# START OF Materials provided
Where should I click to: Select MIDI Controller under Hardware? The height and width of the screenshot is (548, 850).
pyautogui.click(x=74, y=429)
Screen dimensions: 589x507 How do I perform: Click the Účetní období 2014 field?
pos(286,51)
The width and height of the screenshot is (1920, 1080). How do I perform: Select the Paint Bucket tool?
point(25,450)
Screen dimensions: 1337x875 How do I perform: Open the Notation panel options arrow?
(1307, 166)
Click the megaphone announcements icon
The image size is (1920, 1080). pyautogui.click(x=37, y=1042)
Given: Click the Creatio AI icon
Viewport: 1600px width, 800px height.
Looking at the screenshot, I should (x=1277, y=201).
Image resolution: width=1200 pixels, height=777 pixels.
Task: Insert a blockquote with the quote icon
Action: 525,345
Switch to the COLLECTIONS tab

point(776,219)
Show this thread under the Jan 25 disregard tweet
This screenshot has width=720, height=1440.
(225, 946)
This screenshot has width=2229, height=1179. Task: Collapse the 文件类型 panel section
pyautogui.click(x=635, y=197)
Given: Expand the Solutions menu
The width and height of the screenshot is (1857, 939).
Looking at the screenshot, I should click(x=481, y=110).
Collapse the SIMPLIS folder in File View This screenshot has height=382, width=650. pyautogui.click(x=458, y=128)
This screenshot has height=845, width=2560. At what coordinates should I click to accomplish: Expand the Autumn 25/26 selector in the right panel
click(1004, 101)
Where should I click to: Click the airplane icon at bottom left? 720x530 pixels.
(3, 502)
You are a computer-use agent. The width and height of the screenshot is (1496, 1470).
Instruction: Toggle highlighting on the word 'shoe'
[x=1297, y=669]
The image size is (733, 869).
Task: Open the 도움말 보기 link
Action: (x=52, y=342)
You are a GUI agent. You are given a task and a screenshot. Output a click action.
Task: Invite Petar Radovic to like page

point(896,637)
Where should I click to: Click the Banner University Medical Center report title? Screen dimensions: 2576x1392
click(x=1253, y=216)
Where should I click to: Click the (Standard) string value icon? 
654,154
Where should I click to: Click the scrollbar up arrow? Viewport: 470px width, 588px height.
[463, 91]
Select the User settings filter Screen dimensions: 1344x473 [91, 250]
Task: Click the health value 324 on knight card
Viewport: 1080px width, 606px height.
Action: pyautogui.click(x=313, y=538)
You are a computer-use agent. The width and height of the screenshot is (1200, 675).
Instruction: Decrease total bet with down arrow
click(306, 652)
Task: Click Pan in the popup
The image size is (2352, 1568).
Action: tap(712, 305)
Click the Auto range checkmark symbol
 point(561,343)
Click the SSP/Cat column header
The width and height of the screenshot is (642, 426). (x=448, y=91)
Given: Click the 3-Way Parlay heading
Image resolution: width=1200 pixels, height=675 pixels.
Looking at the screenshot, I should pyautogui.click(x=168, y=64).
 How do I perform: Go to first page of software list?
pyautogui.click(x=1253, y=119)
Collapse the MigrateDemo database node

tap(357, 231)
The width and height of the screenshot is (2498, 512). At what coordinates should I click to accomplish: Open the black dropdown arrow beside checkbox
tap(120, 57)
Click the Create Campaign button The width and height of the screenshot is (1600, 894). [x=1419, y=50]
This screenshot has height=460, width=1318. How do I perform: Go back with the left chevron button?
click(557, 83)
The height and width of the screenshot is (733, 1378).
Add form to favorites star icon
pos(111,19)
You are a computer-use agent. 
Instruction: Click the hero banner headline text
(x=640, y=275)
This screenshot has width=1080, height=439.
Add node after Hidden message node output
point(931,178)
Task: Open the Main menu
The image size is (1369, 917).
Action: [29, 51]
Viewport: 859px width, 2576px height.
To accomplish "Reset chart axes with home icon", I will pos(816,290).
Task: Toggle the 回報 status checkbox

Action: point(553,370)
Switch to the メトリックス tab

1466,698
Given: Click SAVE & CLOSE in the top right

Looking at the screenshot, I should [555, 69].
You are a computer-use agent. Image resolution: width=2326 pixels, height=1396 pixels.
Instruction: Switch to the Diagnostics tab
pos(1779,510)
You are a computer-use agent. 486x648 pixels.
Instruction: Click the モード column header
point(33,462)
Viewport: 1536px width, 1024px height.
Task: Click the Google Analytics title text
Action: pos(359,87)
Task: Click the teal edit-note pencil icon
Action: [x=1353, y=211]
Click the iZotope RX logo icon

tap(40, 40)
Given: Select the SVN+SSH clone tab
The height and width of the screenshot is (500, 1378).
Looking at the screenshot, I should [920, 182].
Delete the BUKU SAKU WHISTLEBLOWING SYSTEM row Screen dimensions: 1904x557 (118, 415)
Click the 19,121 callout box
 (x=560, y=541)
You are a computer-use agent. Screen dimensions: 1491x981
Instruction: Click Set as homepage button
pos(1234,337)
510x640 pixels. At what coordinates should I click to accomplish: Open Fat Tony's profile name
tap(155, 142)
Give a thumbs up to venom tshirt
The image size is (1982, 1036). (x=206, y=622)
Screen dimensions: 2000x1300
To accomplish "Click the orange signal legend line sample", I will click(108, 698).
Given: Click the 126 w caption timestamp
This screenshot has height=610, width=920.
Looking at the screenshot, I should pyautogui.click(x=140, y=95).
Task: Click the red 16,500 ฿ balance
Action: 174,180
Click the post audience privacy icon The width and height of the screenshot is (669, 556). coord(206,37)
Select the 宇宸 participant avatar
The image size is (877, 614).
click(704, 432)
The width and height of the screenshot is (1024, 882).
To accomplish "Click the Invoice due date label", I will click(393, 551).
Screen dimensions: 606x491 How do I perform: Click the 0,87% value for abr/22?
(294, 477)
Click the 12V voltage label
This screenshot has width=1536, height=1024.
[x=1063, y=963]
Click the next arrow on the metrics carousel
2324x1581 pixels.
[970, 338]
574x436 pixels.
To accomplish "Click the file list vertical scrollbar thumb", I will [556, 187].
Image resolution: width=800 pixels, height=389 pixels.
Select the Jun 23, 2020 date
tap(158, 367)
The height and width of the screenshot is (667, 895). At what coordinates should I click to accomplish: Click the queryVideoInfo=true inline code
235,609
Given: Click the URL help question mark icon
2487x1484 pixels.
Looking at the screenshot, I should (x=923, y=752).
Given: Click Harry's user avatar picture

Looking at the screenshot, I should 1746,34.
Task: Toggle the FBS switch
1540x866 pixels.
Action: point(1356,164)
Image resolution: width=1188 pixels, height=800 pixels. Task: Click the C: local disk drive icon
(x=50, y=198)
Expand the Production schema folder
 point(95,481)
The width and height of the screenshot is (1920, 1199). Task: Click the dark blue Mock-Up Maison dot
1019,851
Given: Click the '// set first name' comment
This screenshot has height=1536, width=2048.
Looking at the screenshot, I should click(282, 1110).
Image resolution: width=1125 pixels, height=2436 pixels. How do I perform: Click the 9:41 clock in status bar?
# END OF Materials provided
> _What to work on_:
Copy every one of the records above word for word, line by line, with nothing changed.

> _Answer to this exercise_:
Where should I click to: Select MIDI Controller under Hardware? The height and width of the screenshot is (548, 850).
pyautogui.click(x=74, y=429)
Screen dimensions: 589x507 How do I perform: Click the Účetní období 2014 field?
pos(286,51)
The width and height of the screenshot is (1920, 1080). How do I perform: Select the Paint Bucket tool?
point(25,450)
Screen dimensions: 1337x875 How do I perform: Open the Notation panel options arrow?
(1307, 166)
Click the megaphone announcements icon
The image size is (1920, 1080). pyautogui.click(x=37, y=1042)
Given: Click the Creatio AI icon
Viewport: 1600px width, 800px height.
Looking at the screenshot, I should (x=1277, y=201).
Image resolution: width=1200 pixels, height=777 pixels.
Task: Insert a blockquote with the quote icon
Action: 525,345
Switch to the COLLECTIONS tab

point(776,219)
Show this thread under the Jan 25 disregard tweet
This screenshot has width=720, height=1440.
(225, 946)
This screenshot has width=2229, height=1179. Task: Collapse the 文件类型 panel section
pyautogui.click(x=635, y=197)
Given: Expand the Solutions menu
The width and height of the screenshot is (1857, 939).
Looking at the screenshot, I should click(x=481, y=110).
Collapse the SIMPLIS folder in File View This screenshot has height=382, width=650. pyautogui.click(x=458, y=128)
This screenshot has height=845, width=2560. At what coordinates should I click to accomplish: Expand the Autumn 25/26 selector in the right panel
click(1004, 101)
Where should I click to: Click the airplane icon at bottom left? 720x530 pixels.
(3, 502)
You are a computer-use agent. The width and height of the screenshot is (1496, 1470).
Instruction: Toggle highlighting on the word 'shoe'
[x=1297, y=669]
The image size is (733, 869).
Task: Open the 도움말 보기 link
Action: (x=52, y=342)
You are a GUI agent. You are given a task and a screenshot. Output a click action.
Task: Invite Petar Radovic to like page

point(896,637)
Where should I click to: Click the Banner University Medical Center report title? Screen dimensions: 2576x1392
click(x=1253, y=216)
Where should I click to: Click the (Standard) string value icon? 
654,154
Where should I click to: Click the scrollbar up arrow? Viewport: 470px width, 588px height.
[463, 91]
Select the User settings filter Screen dimensions: 1344x473 [91, 250]
Task: Click the health value 324 on knight card
Viewport: 1080px width, 606px height.
Action: pyautogui.click(x=313, y=538)
You are a computer-use agent. The width and height of the screenshot is (1200, 675).
Instruction: Decrease total bet with down arrow
click(306, 652)
Task: Click Pan in the popup
The image size is (2352, 1568).
Action: tap(712, 305)
Click the Auto range checkmark symbol
 point(561,343)
Click the SSP/Cat column header
The width and height of the screenshot is (642, 426). (x=448, y=91)
Given: Click the 3-Way Parlay heading
Image resolution: width=1200 pixels, height=675 pixels.
Looking at the screenshot, I should pyautogui.click(x=168, y=64).
 How do I perform: Go to first page of software list?
pyautogui.click(x=1253, y=119)
Collapse the MigrateDemo database node

tap(357, 231)
The width and height of the screenshot is (2498, 512). At what coordinates should I click to accomplish: Open the black dropdown arrow beside checkbox
tap(120, 57)
Click the Create Campaign button The width and height of the screenshot is (1600, 894). [x=1419, y=50]
This screenshot has height=460, width=1318. How do I perform: Go back with the left chevron button?
click(557, 83)
The height and width of the screenshot is (733, 1378).
Add form to favorites star icon
pos(111,19)
You are a computer-use agent. 
Instruction: Click the hero banner headline text
(x=640, y=275)
This screenshot has width=1080, height=439.
Add node after Hidden message node output
point(931,178)
Task: Open the Main menu
The image size is (1369, 917).
Action: [29, 51]
Viewport: 859px width, 2576px height.
To accomplish "Reset chart axes with home icon", I will pos(816,290).
Task: Toggle the 回報 status checkbox

Action: point(553,370)
Switch to the メトリックス tab

1466,698
Given: Click SAVE & CLOSE in the top right

Looking at the screenshot, I should [555, 69].
You are a computer-use agent. Image resolution: width=2326 pixels, height=1396 pixels.
Instruction: Switch to the Diagnostics tab
pos(1779,510)
You are a computer-use agent. 486x648 pixels.
Instruction: Click the モード column header
point(33,462)
Viewport: 1536px width, 1024px height.
Task: Click the Google Analytics title text
Action: pos(359,87)
Task: Click the teal edit-note pencil icon
Action: [x=1353, y=211]
Click the iZotope RX logo icon

tap(40, 40)
Given: Select the SVN+SSH clone tab
The height and width of the screenshot is (500, 1378).
Looking at the screenshot, I should [920, 182].
Delete the BUKU SAKU WHISTLEBLOWING SYSTEM row Screen dimensions: 1904x557 (118, 415)
Click the 19,121 callout box
 (x=560, y=541)
You are a computer-use agent. Screen dimensions: 1491x981
Instruction: Click Set as homepage button
pos(1234,337)
510x640 pixels. At what coordinates should I click to accomplish: Open Fat Tony's profile name
tap(155, 142)
Give a thumbs up to venom tshirt
The image size is (1982, 1036). (x=206, y=622)
Screen dimensions: 2000x1300
To accomplish "Click the orange signal legend line sample", I will click(108, 698).
Given: Click the 126 w caption timestamp
This screenshot has height=610, width=920.
Looking at the screenshot, I should pyautogui.click(x=140, y=95).
Task: Click the red 16,500 ฿ balance
Action: 174,180
Click the post audience privacy icon The width and height of the screenshot is (669, 556). coord(206,37)
Select the 宇宸 participant avatar
The image size is (877, 614).
click(704, 432)
The width and height of the screenshot is (1024, 882).
To accomplish "Click the Invoice due date label", I will click(393, 551).
Screen dimensions: 606x491 How do I perform: Click the 0,87% value for abr/22?
(294, 477)
Click the 12V voltage label
This screenshot has width=1536, height=1024.
[x=1063, y=963]
Click the next arrow on the metrics carousel
2324x1581 pixels.
[970, 338]
574x436 pixels.
To accomplish "Click the file list vertical scrollbar thumb", I will [556, 187].
Image resolution: width=800 pixels, height=389 pixels.
Select the Jun 23, 2020 date
tap(158, 367)
The height and width of the screenshot is (667, 895). At what coordinates should I click to accomplish: Click the queryVideoInfo=true inline code
235,609
Given: Click the URL help question mark icon
2487x1484 pixels.
Looking at the screenshot, I should (x=923, y=752).
Given: Click Harry's user avatar picture

Looking at the screenshot, I should 1746,34.
Task: Toggle the FBS switch
1540x866 pixels.
Action: point(1356,164)
Image resolution: width=1188 pixels, height=800 pixels. Task: Click the C: local disk drive icon
(x=50, y=198)
Expand the Production schema folder
 point(95,481)
The width and height of the screenshot is (1920, 1199). Task: Click the dark blue Mock-Up Maison dot
1019,851
Given: Click the '// set first name' comment
This screenshot has height=1536, width=2048.
Looking at the screenshot, I should click(282, 1110).
Image resolution: width=1125 pixels, height=2436 pixels. How do I perform: Click the 9:41 clock in status bar?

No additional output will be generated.